▶ Written request
Convert every line of the records below into a numbered list, leaving out the blank lines.
[Start Items]
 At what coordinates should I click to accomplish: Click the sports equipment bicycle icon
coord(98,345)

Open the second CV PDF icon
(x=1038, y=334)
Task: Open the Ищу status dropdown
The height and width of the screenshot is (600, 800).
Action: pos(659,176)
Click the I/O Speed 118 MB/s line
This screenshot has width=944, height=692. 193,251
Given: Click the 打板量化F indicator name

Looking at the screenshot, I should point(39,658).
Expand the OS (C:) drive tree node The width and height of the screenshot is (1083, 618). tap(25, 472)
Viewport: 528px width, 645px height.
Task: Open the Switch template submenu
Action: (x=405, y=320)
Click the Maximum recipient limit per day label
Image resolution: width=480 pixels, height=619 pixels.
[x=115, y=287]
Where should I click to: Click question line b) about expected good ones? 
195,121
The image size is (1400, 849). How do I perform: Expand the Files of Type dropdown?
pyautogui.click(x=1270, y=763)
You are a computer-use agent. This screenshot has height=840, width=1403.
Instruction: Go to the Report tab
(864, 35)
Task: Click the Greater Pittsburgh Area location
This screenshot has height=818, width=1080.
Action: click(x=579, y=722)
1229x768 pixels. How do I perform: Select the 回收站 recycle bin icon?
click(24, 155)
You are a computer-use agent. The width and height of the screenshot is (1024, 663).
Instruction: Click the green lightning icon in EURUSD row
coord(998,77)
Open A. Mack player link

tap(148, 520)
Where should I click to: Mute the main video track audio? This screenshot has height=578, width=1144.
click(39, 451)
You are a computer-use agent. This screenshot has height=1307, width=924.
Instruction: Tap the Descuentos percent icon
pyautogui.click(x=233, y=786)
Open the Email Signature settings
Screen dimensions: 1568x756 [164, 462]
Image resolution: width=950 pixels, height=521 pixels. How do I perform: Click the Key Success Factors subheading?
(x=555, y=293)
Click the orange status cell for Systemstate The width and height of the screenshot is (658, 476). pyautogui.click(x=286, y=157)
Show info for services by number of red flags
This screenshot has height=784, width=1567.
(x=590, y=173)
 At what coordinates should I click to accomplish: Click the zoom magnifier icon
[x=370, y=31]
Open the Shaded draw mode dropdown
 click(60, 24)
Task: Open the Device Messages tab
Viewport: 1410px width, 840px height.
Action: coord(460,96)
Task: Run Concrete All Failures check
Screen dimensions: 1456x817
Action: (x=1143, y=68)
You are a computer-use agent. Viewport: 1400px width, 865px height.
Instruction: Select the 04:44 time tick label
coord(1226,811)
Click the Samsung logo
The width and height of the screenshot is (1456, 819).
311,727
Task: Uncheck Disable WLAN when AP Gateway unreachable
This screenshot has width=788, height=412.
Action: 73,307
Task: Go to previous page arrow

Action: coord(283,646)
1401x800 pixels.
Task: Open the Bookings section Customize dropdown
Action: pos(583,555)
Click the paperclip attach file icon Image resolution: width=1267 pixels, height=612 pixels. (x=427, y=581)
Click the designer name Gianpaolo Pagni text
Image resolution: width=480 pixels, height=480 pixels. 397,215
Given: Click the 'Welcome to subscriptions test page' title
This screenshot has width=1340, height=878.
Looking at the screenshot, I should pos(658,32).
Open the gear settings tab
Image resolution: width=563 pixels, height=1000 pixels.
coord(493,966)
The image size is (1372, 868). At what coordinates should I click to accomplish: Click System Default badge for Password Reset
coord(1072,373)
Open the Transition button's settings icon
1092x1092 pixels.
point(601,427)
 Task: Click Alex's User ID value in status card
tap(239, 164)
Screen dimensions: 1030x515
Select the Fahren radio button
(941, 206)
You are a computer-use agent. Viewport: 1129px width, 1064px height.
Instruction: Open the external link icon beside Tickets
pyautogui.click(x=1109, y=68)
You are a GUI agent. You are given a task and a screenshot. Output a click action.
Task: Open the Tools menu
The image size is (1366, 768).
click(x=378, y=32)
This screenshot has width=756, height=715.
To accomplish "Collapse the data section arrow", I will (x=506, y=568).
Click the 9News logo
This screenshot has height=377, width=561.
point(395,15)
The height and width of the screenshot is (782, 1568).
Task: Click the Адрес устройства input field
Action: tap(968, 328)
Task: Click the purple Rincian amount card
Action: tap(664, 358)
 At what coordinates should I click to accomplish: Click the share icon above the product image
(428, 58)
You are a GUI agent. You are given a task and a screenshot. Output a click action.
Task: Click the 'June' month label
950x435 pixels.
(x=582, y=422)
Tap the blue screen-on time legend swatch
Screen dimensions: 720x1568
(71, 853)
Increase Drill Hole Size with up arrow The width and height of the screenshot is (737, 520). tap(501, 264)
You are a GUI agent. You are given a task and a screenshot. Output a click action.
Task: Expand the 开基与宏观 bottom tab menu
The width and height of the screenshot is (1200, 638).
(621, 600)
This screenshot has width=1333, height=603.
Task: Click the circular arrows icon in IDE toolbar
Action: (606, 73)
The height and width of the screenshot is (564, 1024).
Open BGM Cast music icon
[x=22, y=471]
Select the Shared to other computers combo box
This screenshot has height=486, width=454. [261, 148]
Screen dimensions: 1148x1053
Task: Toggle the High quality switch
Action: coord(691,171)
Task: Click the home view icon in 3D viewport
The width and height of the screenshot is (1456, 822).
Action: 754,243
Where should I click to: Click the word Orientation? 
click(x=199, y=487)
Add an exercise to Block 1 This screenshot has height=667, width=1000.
[End Items]
▶ Output
1.  At what coordinates should I click to accomplish: Click the sports equipment bicycle icon
2. coord(98,345)
3. Open the second CV PDF icon
4. (x=1038, y=334)
5. Task: Open the Ищу status dropdown
6. The height and width of the screenshot is (600, 800).
7. Action: pos(659,176)
8. Click the I/O Speed 118 MB/s line
9. This screenshot has width=944, height=692. 193,251
10. Given: Click the 打板量化F indicator name
11. Looking at the screenshot, I should point(39,658).
12. Expand the OS (C:) drive tree node The width and height of the screenshot is (1083, 618). tap(25, 472)
13. Viewport: 528px width, 645px height.
14. Task: Open the Switch template submenu
15. Action: (x=405, y=320)
16. Click the Maximum recipient limit per day label
17. Image resolution: width=480 pixels, height=619 pixels.
18. [x=115, y=287]
19. Where should I click to: Click question line b) about expected good ones? 
20. 195,121
21. The image size is (1400, 849). How do I perform: Expand the Files of Type dropdown?
22. pyautogui.click(x=1270, y=763)
23. You are a computer-use agent. This screenshot has height=840, width=1403.
24. Instruction: Go to the Report tab
25. (864, 35)
26. Task: Click the Greater Pittsburgh Area location
27. This screenshot has height=818, width=1080.
28. Action: click(x=579, y=722)
29. 1229x768 pixels. How do I perform: Select the 回收站 recycle bin icon?
30. click(24, 155)
31. You are a computer-use agent. The width and height of the screenshot is (1024, 663).
32. Instruction: Click the green lightning icon in EURUSD row
33. coord(998,77)
34. Open A. Mack player link
35. tap(148, 520)
36. Where should I click to: Mute the main video track audio? This screenshot has height=578, width=1144.
37. click(39, 451)
38. You are a computer-use agent. This screenshot has height=1307, width=924.
39. Instruction: Tap the Descuentos percent icon
40. pyautogui.click(x=233, y=786)
41. Open the Email Signature settings
42. Screen dimensions: 1568x756 [164, 462]
43. Image resolution: width=950 pixels, height=521 pixels. How do I perform: Click the Key Success Factors subheading?
44. (x=555, y=293)
45. Click the orange status cell for Systemstate The width and height of the screenshot is (658, 476). pyautogui.click(x=286, y=157)
46. Show info for services by number of red flags
47. This screenshot has height=784, width=1567.
48. (x=590, y=173)
49.  At what coordinates should I click to accomplish: Click the zoom magnifier icon
50. [x=370, y=31]
51. Open the Shaded draw mode dropdown
52.  click(60, 24)
53. Task: Open the Device Messages tab
54. Viewport: 1410px width, 840px height.
55. Action: coord(460,96)
56. Task: Run Concrete All Failures check
57. Screen dimensions: 1456x817
58. Action: (x=1143, y=68)
59. You are a computer-use agent. Viewport: 1400px width, 865px height.
60. Instruction: Select the 04:44 time tick label
61. coord(1226,811)
62. Click the Samsung logo
63. The width and height of the screenshot is (1456, 819).
64. 311,727
65. Task: Uncheck Disable WLAN when AP Gateway unreachable
66. This screenshot has width=788, height=412.
67. Action: 73,307
68. Task: Go to previous page arrow
69. Action: coord(283,646)
70. 1401x800 pixels.
71. Task: Open the Bookings section Customize dropdown
72. Action: pos(583,555)
73. Click the paperclip attach file icon Image resolution: width=1267 pixels, height=612 pixels. (x=427, y=581)
74. Click the designer name Gianpaolo Pagni text
75. Image resolution: width=480 pixels, height=480 pixels. 397,215
76. Given: Click the 'Welcome to subscriptions test page' title
77. This screenshot has width=1340, height=878.
78. Looking at the screenshot, I should pos(658,32).
79. Open the gear settings tab
80. Image resolution: width=563 pixels, height=1000 pixels.
81. coord(493,966)
82. The image size is (1372, 868). At what coordinates should I click to accomplish: Click System Default badge for Password Reset
83. coord(1072,373)
84. Open the Transition button's settings icon
85. 1092x1092 pixels.
86. point(601,427)
87.  Task: Click Alex's User ID value in status card
88. tap(239, 164)
89. Screen dimensions: 1030x515
90. Select the Fahren radio button
91. (941, 206)
92. You are a computer-use agent. Viewport: 1129px width, 1064px height.
93. Instruction: Open the external link icon beside Tickets
94. pyautogui.click(x=1109, y=68)
95. You are a GUI agent. You are given a task and a screenshot. Output a click action.
96. Task: Open the Tools menu
97. The image size is (1366, 768).
98. click(x=378, y=32)
99. This screenshot has width=756, height=715.
100. To accomplish "Collapse the data section arrow", I will (x=506, y=568).
101. Click the 9News logo
102. This screenshot has height=377, width=561.
103. point(395,15)
104. The height and width of the screenshot is (782, 1568).
105. Task: Click the Адрес устройства input field
106. Action: tap(968, 328)
107. Task: Click the purple Rincian amount card
108. Action: tap(664, 358)
109.  At what coordinates should I click to accomplish: Click the share icon above the product image
110. (428, 58)
111. You are a GUI agent. You are given a task and a screenshot. Output a click action.
112. Task: Click the 'June' month label
113. 950x435 pixels.
114. (x=582, y=422)
115. Tap the blue screen-on time legend swatch
116. Screen dimensions: 720x1568
117. (71, 853)
118. Increase Drill Hole Size with up arrow The width and height of the screenshot is (737, 520). tap(501, 264)
119. You are a GUI agent. You are given a task and a screenshot. Output a click action.
120. Task: Expand the 开基与宏观 bottom tab menu
121. The width and height of the screenshot is (1200, 638).
122. (621, 600)
123. This screenshot has width=1333, height=603.
124. Task: Click the circular arrows icon in IDE toolbar
125. Action: (606, 73)
126. The height and width of the screenshot is (564, 1024).
127. Open BGM Cast music icon
128. [x=22, y=471]
129. Select the Shared to other computers combo box
130. This screenshot has height=486, width=454. [261, 148]
131. Screen dimensions: 1148x1053
132. Task: Toggle the High quality switch
133. Action: coord(691,171)
134. Task: Click the home view icon in 3D viewport
135. The width and height of the screenshot is (1456, 822).
136. Action: 754,243
137. Where should I click to: Click the word Orientation? 
138. click(x=199, y=487)
139. Add an exercise to Block 1 This screenshot has height=667, width=1000.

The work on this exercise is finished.